Demands on limits of Johnston’s physical strength were made during the ten hours of charcoal drawing on the floor of one of the gallery spaces, the one with the steel cable running along its walls. Starting from the crouching position, charcoal in both hands, she let the body slide slowly until it touched the floor completely. The breathing – she mentioned 24 breaths between each phase – worked both as facilitator and user of energy. Measure,2012, has an appearance of reeds panicles  cut from their roots and laid out in armful next to an armful. I find that an important parallel to body as nature. Growing from her body movement it is another pointer to universal existence. Even the broken of ends of the charcoal settle as confident black seeds.

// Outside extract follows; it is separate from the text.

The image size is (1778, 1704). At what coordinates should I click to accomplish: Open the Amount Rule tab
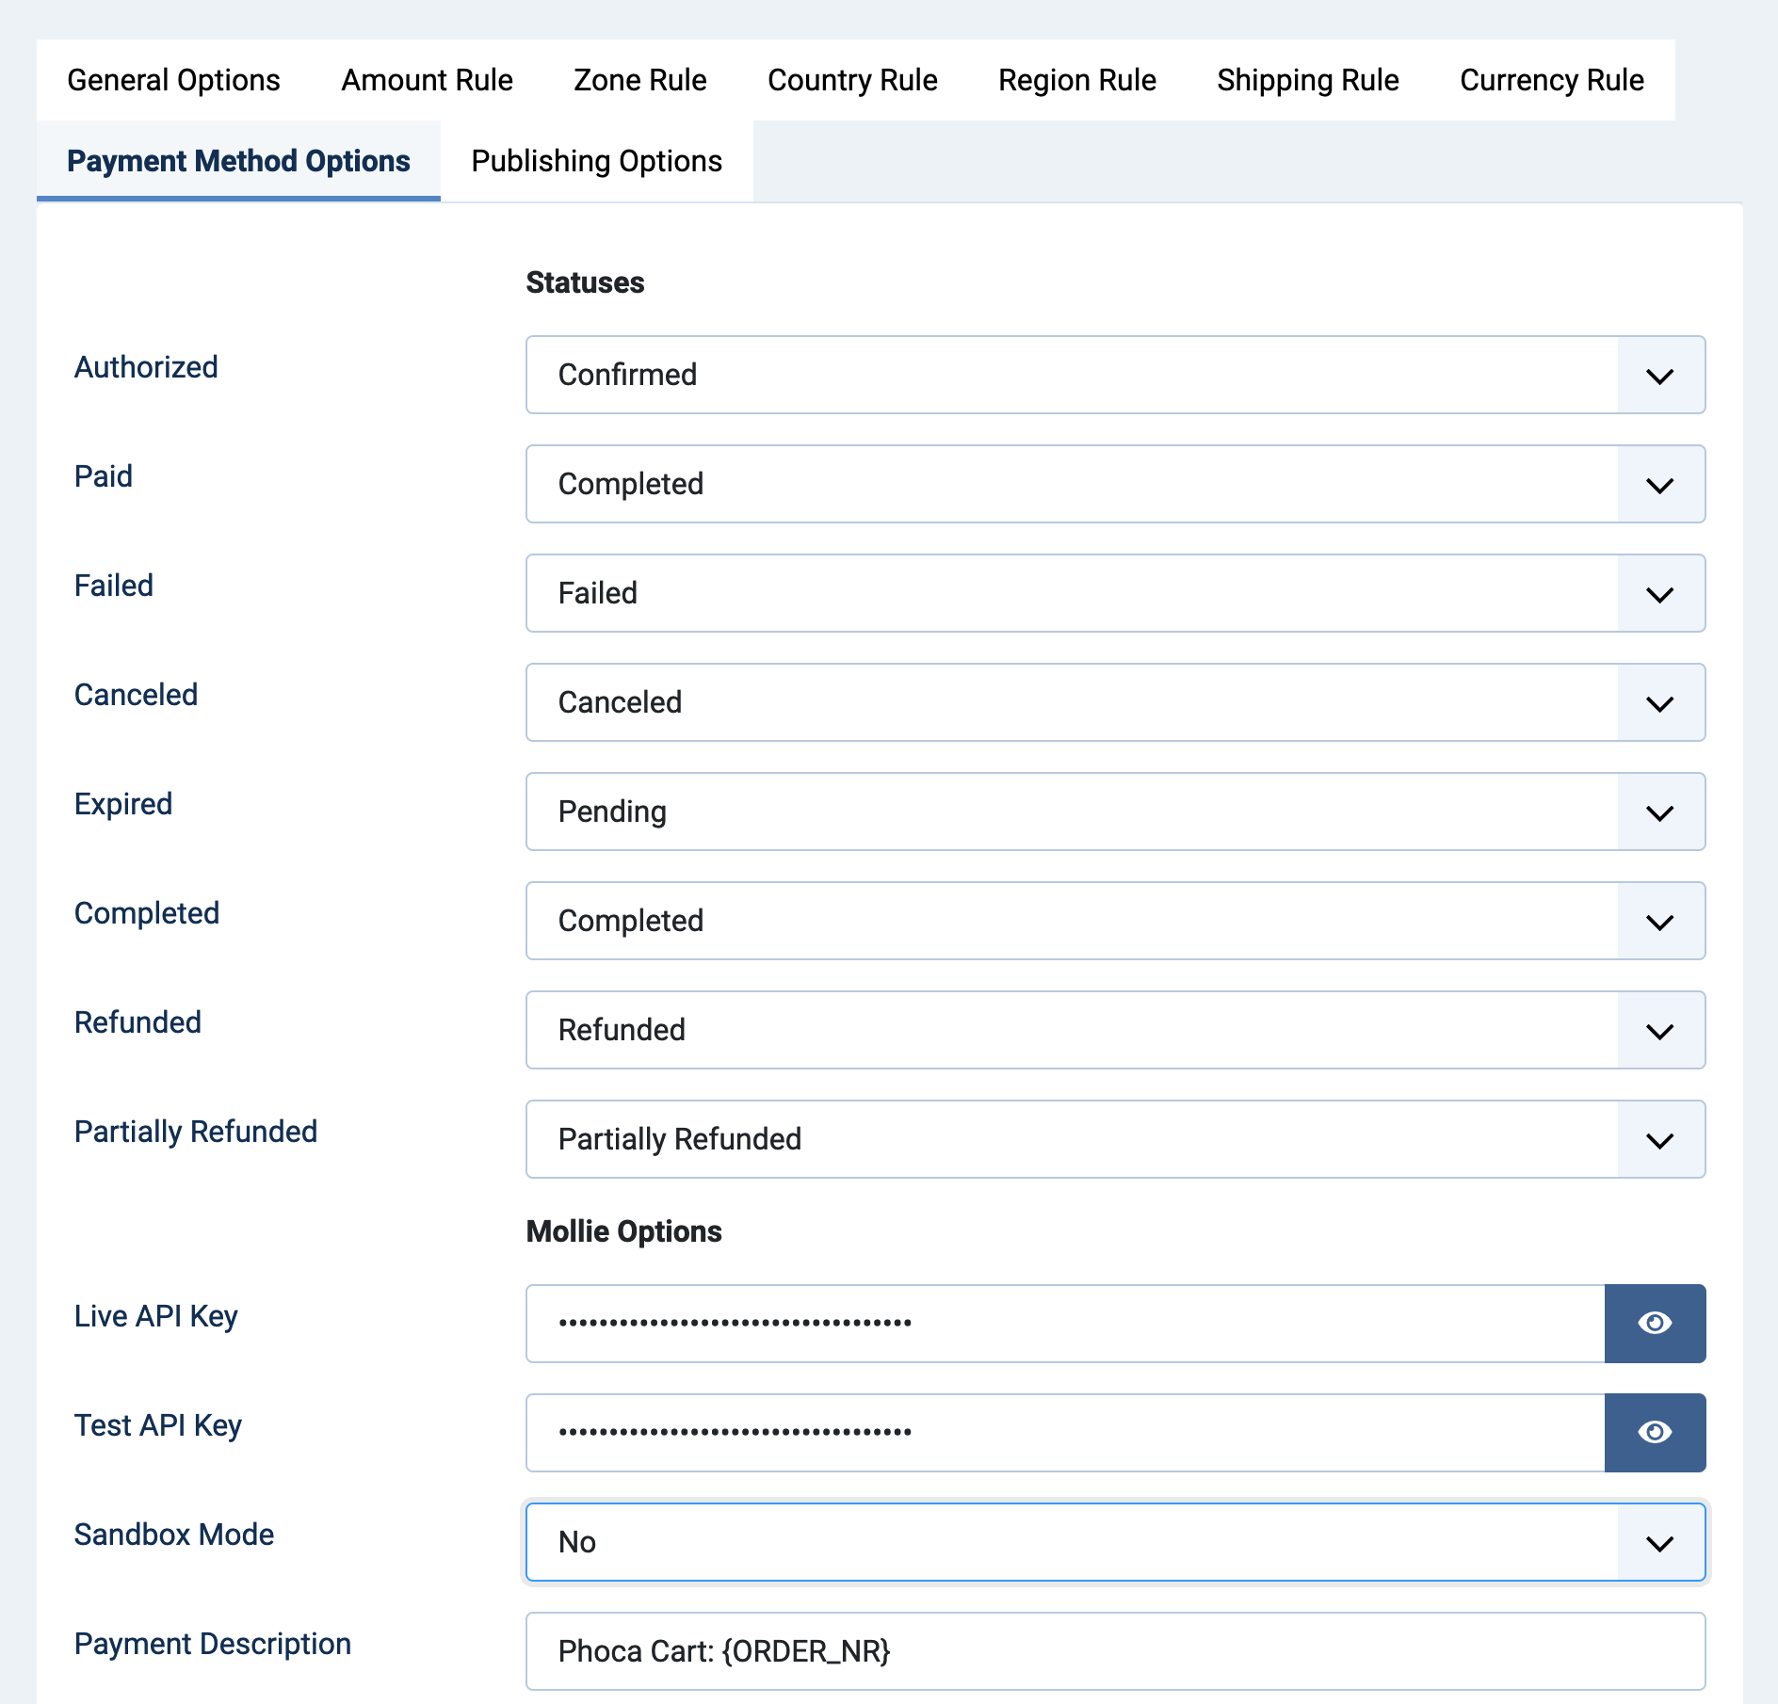427,80
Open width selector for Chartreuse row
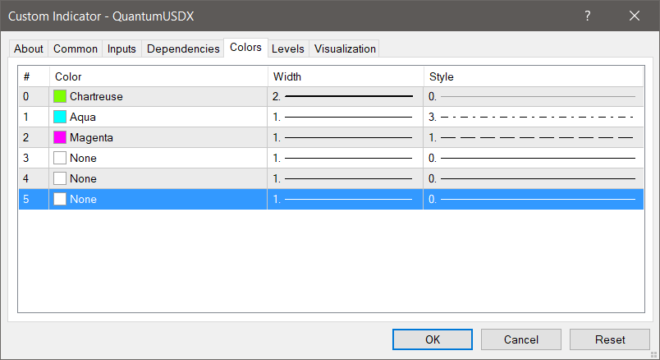Screen dimensions: 660x360 click(x=345, y=96)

The measure of human body became a module of two identical wooden thresholds of domestic scale Untitled, 2012. Made in untreated timber they fill in the openings at one end of each of the two galleries. Their middle associates with a door, the sides with glass panels, all absent. It would appear that their role in the concept of the exhibition is not only to doubt their functioning, but also understand the possibility of it. From another point of view their domestic association is a foil for both large installations.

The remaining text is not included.